Exercise description » When you reach the line with "You are a computer-use", transcribe it and each line after it through the last one below, exactly. Pictures stay out.

Saved entries

_ _ _ _ _

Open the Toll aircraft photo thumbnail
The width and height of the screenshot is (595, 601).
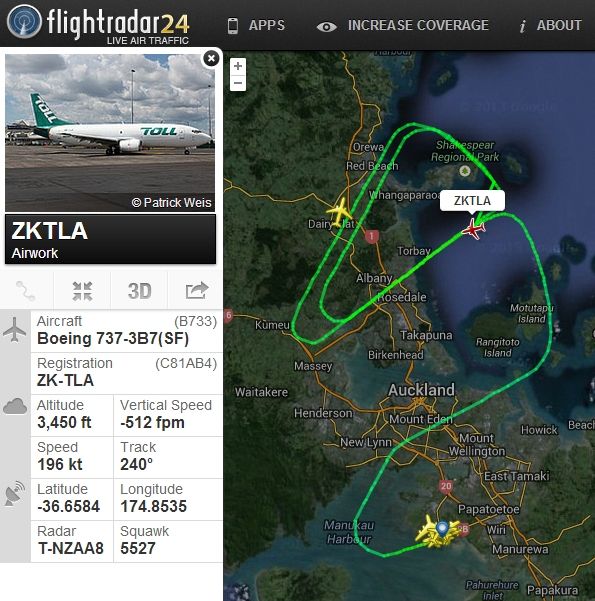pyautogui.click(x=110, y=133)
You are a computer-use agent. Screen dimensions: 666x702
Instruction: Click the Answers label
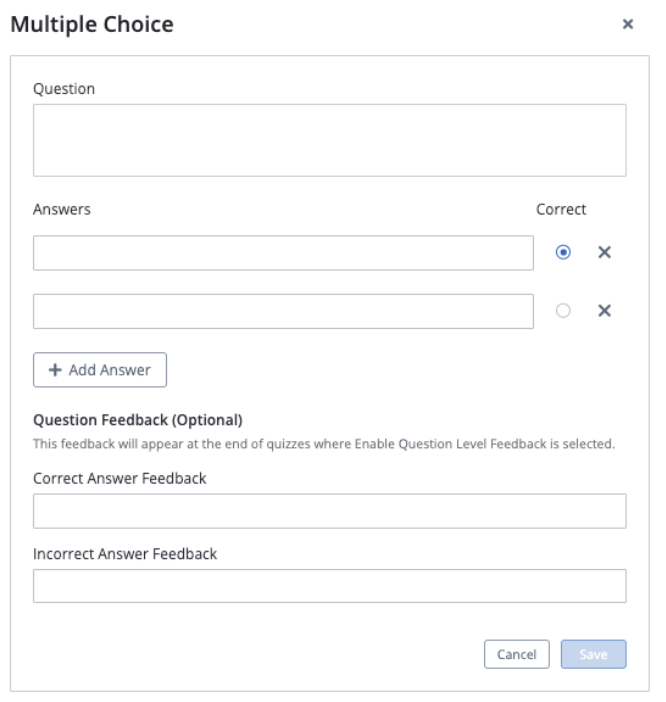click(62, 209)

_ _ _ _ _

Result »
You are a computer-use agent. Screen dimensions: 666x702
Instruction: Click the Answers label
click(62, 209)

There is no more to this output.